▸ **Provided text**
A drop in gaming revenue in September saw the fourth straight month of declines in Macau and October tracks for the steepest decline, so far, this year. Wells Fargo analysts expect an estimated 21% year-on-year gross gaming revenue drop, which is why we decided to ask our readers, “Will Macau decline more than or less than the predicted 21% in October?”
64% said, “More than 21%” and 29% hoped that it would be “Less than 21%” and 7% said, “21%”
The special administrative region of Macau is the only area in China where casino gambling is legal, making it the world’s largest gambling hub.
In June, Macau casino revenue declined because World Cup soccer is the gamblers’ focus. Meanwhile, the mainland Chinese government cracked down on corruption, which softened spending by high-end customers associated with junket operators.
The government also instituted visa restrictions earlier this summer that limited the number of trips a resident of mainland China could take to Macau and halted the use of a debit card, which many Chinese use to transfer money for use in Macau.
China’s big spending, gambling elite began to seek out the bright lights of the Vegas Strip amidst a massive government assault on corruption and extravagance.
Resorts International and Wynn Resorts, the two biggest names on the Las Vegas Strip, have both posted revenue numbers that have exceeded early estimates, all due to the increase in high rollers flying over from Macau to play high stakes Baccarat, a game favored by Chinese gamblers.

▸ **The exercise**
Transcribe the whole Macau gaming revenue text above word for word.

▸ **Stored data**
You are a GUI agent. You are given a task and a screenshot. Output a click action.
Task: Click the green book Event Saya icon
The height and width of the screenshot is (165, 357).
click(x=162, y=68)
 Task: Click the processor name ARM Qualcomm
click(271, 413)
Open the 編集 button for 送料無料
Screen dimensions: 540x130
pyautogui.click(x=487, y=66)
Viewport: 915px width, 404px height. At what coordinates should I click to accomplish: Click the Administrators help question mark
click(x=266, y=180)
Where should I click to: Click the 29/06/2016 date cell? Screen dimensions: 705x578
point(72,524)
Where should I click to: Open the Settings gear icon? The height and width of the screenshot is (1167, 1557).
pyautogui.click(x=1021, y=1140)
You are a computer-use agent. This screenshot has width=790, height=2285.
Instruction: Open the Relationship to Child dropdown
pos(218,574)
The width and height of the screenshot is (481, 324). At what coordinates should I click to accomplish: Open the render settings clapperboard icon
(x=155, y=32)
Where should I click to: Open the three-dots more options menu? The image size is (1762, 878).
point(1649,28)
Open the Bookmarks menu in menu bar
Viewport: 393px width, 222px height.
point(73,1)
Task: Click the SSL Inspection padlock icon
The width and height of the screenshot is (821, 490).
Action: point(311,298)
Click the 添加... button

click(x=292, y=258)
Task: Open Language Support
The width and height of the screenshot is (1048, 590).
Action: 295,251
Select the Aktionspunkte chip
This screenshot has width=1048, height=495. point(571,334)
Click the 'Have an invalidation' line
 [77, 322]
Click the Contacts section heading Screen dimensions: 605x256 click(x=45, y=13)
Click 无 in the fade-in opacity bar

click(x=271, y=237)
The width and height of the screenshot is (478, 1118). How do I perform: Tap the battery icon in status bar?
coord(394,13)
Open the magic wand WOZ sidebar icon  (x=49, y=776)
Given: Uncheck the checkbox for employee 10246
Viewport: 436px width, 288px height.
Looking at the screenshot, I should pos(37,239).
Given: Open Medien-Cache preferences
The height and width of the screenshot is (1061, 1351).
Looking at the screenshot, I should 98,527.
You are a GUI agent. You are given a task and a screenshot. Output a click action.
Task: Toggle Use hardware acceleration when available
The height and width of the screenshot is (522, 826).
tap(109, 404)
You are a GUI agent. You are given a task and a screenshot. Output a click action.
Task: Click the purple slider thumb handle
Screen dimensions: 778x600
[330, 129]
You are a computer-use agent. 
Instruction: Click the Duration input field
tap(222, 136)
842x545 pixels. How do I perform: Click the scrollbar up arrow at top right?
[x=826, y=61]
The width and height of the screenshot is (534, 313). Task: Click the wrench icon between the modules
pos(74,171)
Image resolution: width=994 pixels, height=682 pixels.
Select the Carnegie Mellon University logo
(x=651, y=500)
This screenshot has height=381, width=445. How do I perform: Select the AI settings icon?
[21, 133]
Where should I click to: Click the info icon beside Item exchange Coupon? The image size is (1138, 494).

▸ **Written solution**
A drop in gaming revenue in September saw the fourth straight month of declines in Macau and October tracks for the steepest decline, so far, this year. Wells Fargo analysts expect an estimated 21% year-on-year gross gaming revenue drop, which is why we decided to ask our readers, “Will Macau decline more than or less than the predicted 21% in October?”
64% said, “More than 21%” and 29% hoped that it would be “Less than 21%” and 7% said, “21%”
The special administrative region of Macau is the only area in China where casino gambling is legal, making it the world’s largest gambling hub.
In June, Macau casino revenue declined because World Cup soccer is the gamblers’ focus. Meanwhile, the mainland Chinese government cracked down on corruption, which softened spending by high-end customers associated with junket operators.
The government also instituted visa restrictions earlier this summer that limited the number of trips a resident of mainland China could take to Macau and halted the use of a debit card, which many Chinese use to transfer money for use in Macau.
China’s big spending, gambling elite began to seek out the bright lights of the Vegas Strip amidst a massive government assault on corruption and extravagance.
Resorts International and Wynn Resorts, the two biggest names on the Las Vegas Strip, have both posted revenue numbers that have exceeded early estimates, all due to the increase in high rollers flying over from Macau to play high stakes Baccarat, a game favored by Chinese gamblers.